The answer is pathetically simple. What most in the travel industry have not yet learned is that the old paradigm of selling and marketing travel no longer works. It's not about pricing, or what the market will bear. It's what the market will value. I know dozens of people who wouldn't hesitate or flinch to pay $1,500 a night for a room -- unless you charge them $12 for a daily resort fee, for a towel and a beach chair that they rightly believe should be included in their rate.
Lately, the guests who are getting the angriest about such nickel-and-diming -- most of which is not fully disclosed by many hotels at the point of check-in -- are lawyers. In Maulding v. Hilton Hotels, the chain is facing a class action case, brought against 11 of its hotels, which challenges resort fees.
And LXR Luxury Resorts also had to fork out $2.3 million in a settlement with the state of Florida, which ended the practice of imposing automatic -- and undisclosed -- surcharges on guest bills (including that dreaded resort fee).
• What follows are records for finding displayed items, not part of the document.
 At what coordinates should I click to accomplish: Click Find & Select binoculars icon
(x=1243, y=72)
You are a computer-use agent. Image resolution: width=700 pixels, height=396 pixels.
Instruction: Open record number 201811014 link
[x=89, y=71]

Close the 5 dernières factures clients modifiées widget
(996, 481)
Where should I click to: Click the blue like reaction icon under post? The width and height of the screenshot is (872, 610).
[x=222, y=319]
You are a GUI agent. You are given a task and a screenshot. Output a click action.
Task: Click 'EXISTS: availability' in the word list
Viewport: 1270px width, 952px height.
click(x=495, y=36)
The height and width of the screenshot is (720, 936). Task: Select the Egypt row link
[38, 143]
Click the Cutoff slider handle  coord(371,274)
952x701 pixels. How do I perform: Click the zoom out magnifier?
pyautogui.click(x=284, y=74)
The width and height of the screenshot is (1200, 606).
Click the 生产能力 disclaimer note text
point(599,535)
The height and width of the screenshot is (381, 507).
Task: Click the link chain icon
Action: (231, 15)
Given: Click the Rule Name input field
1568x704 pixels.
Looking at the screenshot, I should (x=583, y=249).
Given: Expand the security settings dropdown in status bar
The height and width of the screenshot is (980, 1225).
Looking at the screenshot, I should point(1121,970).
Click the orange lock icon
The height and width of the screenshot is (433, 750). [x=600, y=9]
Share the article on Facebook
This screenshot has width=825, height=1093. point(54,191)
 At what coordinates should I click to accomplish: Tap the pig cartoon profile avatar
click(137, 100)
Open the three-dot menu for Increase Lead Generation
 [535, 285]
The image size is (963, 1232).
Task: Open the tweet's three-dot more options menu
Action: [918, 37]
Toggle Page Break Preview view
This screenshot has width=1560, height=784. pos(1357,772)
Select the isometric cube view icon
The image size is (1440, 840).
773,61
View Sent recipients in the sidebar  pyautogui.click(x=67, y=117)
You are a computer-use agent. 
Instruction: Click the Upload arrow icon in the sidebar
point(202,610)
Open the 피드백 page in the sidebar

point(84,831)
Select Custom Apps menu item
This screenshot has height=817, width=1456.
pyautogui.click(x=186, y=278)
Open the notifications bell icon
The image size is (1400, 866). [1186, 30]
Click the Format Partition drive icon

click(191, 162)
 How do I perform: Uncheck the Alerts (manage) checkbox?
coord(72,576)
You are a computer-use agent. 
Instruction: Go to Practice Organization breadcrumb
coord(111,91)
The bottom line here: The people who price hotels think it's all about being competitive on price, instead of being competitive on experience.
Try this sometime: Call a hotel -- any hotel -- and ask them to quote you their room rate. They will gladly do this, and just as gladly neglect to tell you about the occupancy tax, the sales tax, the "let's have the guests build our sports stadium" tax and other fun charges. They do this to be "competitive" on price. But when it's time to check out, and you see your bill, it could be as much as 18 percent higher than you planned. And who are you mad at? The city or municipality for imposing such draconian charges? No...you're angry at the hotel that didn't disclose them. Then there are the asset managers. These are the unseen, unheard but definitely not unfelt revenue czars who want to drive profits at any cost. And therein lies the biggest problem. No, it's not about price or cost, but hospitality.
In many cases, this short-term-profit mentality is forcing hoteliers out of the hospitality business and into supervising what these revenue managers define as an underperforming asset. In the short term, they drive revenue. In the long term, they drive us away.
The solution to this problem lies with you. It's how you negotiate a hotel room and all those other charges. This is not about denying the hotel its profit. It's about a definition of terms, full disclosure and reasonable pricing. Before you ever check in, force the hotel to disclose all of its extra, often hidden charges. Then let the hotel know what you will and will not pay for. A middle ground in the negotiations: bundling. Let the hotel know you'll agree -- that's right, agree -- to stay there if they put all the charges into one charge, bundling local and long distance phone fees with Internet charges, and oh yes, don't forget that stupid towel or the $8 plastic bottle of water. You might be surprised how many hotels will ultimately agree to that rather than lose you as a customer -- or worse, a repeat customer.